## LISTING

START

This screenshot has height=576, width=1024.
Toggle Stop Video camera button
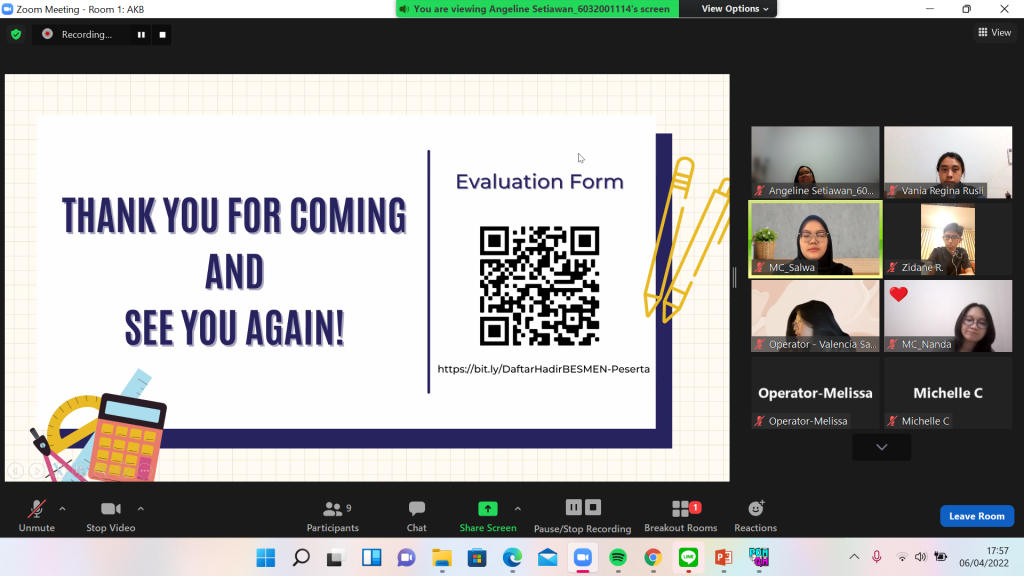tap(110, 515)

END
START

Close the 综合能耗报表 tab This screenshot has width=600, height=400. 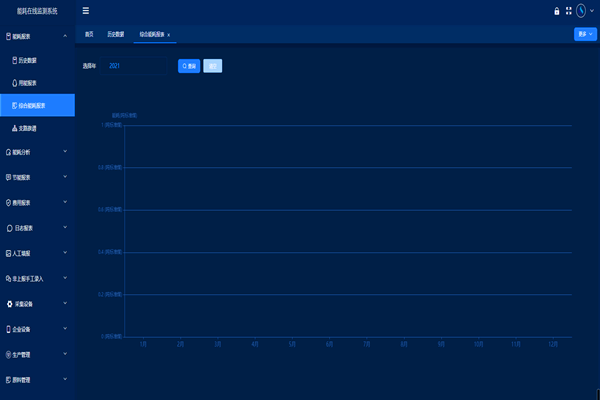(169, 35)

END
START

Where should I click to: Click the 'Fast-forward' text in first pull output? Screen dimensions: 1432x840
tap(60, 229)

END

## THE TASK
Scale the coordinates in the answers by 1.2, rounding to whole numbers with halves going up. Do this for the items starting with the line that contains "This screenshot has height=576, width=1024." and going on through the line that contains "tap(110, 515)", and give those lines again with their requests, leaving out the pictures.

## RESULT OF THIS EXERCISE
This screenshot has height=576, width=1024.
Toggle Stop Video camera button
tap(132, 618)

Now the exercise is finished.